Pas un jour ne
passe sans qu’une quelconque autorité européenne ne
pointe du doigt « les marchés » ou les agences
de notation et ne les accuse d’avoir provoqué la crise.
Peut-être nos hommes politiques devraient-ils relire
l’Évangile selon Saint-Luc…
« Pourquoi vois-tu la paille
qui est dans l’œil de ton frère, et
n’aperçois-tu pas la poutre dans ton
œil ? » Si l’apôtre Luc place ces paroles
dans la bouche de Jésus s’adressant aux Pharisiens, elles
pourraient tout aussi bien être la réponse des
« spéculateurs » et des agences de notation aux
critiques émanant des dirigeants européens.
Si les
marchés sont aujourd’hui sceptiques sur les capacités de
remboursement de nombreux États, ils ont raison de l’être,
car ces derniers ne gèrent pas les finances publiques comme un bon
chef d’entreprise ou un bon père de famille. Il y a à
cela trois raisons principales, pour lesquelles, jusqu’à il y a
peu, les marchés semblaient les absoudre.
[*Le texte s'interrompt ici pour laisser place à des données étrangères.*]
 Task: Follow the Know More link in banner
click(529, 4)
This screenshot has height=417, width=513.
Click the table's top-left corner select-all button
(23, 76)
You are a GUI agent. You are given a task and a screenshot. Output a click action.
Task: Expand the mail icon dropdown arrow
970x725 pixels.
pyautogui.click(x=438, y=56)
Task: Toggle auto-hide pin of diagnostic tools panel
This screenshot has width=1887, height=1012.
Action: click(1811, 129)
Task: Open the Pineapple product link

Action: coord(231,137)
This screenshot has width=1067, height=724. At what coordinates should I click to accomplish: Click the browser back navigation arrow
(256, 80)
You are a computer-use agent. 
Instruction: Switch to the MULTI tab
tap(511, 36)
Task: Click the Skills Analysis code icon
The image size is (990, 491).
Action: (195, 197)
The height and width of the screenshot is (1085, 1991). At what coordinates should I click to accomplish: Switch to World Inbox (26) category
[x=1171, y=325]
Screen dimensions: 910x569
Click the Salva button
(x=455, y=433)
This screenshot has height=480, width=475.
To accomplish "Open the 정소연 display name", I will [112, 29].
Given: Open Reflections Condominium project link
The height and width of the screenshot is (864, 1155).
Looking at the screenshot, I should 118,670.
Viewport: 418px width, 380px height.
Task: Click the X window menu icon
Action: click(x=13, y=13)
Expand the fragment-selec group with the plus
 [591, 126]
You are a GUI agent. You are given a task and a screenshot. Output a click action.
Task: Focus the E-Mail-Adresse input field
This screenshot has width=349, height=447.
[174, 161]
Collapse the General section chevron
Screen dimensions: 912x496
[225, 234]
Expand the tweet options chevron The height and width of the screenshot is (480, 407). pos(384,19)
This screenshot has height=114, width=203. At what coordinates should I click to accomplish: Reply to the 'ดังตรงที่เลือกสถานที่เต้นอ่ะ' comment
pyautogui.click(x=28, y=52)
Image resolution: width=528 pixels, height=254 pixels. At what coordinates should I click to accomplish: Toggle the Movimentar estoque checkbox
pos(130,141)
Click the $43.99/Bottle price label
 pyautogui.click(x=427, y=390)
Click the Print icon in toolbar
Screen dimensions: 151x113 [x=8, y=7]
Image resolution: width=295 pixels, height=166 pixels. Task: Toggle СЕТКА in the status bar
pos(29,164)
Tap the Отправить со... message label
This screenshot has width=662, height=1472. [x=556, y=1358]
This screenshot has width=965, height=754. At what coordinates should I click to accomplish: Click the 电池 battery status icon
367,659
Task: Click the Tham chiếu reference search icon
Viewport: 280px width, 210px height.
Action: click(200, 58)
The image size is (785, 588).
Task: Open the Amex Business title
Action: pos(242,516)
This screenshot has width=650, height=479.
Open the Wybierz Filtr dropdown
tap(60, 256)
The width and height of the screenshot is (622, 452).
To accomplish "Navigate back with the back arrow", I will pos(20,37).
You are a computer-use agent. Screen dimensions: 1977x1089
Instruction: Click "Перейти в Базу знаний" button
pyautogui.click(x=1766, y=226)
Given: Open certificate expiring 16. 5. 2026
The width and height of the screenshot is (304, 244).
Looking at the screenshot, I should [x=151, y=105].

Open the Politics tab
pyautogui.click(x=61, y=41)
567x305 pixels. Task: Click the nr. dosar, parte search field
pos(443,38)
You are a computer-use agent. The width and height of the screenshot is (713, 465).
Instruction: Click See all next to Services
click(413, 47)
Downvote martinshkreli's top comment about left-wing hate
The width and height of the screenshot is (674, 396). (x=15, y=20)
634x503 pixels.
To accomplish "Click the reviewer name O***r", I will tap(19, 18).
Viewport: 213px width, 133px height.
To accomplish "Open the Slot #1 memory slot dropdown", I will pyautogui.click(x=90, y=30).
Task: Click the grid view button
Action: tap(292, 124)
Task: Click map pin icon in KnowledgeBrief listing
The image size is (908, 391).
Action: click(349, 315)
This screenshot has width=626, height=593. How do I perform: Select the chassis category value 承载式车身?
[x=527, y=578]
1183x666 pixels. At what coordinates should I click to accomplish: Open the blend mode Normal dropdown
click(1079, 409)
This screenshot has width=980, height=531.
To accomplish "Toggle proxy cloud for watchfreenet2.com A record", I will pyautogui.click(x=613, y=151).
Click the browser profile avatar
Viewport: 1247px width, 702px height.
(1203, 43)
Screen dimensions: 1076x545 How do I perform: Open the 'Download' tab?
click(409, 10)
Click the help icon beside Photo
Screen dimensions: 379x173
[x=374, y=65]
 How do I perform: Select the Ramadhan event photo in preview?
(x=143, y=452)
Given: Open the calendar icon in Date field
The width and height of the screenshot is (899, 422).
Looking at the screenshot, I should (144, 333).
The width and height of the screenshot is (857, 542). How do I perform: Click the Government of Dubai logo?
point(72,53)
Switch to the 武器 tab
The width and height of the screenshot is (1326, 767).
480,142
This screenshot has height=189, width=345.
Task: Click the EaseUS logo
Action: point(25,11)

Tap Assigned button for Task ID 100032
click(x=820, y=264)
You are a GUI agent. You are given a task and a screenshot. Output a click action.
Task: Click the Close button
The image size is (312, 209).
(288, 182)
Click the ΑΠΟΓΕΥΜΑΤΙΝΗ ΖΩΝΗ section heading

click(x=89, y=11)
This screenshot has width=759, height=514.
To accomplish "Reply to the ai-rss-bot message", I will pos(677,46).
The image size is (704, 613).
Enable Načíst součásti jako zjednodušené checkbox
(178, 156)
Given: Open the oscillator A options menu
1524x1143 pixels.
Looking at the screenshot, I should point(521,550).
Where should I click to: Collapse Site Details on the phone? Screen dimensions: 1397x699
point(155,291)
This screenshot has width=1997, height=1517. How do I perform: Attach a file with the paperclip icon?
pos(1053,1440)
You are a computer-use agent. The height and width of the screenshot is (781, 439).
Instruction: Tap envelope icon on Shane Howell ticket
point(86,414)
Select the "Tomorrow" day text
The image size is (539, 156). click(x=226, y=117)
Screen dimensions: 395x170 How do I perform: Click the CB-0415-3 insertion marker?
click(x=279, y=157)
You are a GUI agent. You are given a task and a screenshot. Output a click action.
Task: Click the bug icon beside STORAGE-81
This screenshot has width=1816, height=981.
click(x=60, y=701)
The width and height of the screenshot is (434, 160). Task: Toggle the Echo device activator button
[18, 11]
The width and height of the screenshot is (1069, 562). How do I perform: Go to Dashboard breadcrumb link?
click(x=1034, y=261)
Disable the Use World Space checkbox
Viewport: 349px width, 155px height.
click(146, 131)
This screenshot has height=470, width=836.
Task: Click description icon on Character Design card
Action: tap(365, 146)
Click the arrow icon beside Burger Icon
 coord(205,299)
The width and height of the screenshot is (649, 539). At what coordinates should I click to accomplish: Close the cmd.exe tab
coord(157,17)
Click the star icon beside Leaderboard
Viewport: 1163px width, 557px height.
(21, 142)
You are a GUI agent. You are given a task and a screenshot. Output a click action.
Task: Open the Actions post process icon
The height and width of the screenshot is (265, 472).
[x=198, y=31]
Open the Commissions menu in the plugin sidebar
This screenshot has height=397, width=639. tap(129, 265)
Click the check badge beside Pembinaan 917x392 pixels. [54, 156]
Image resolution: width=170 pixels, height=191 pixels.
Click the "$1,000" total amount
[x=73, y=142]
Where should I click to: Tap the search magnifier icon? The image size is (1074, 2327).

Les gouvernements n’ont aucun
problème avec les budgets en déficit
Aucune
entreprise ni aucun ménage ne pourrait survivre à long terme
avec des rentrées d’argent inférieures aux
dépenses consenties. Or, les États en font une règle de
gestion. Au point que les fameux « critères de
Maastricht », que les États entrés dans la zone euro
étaient censés respecter, prévoyaient un déficit
budgétaire qui ne soit pas supérieur à 3% du PIB, et non
pas une absence de déficit, comme une saine gestion le recommanderait.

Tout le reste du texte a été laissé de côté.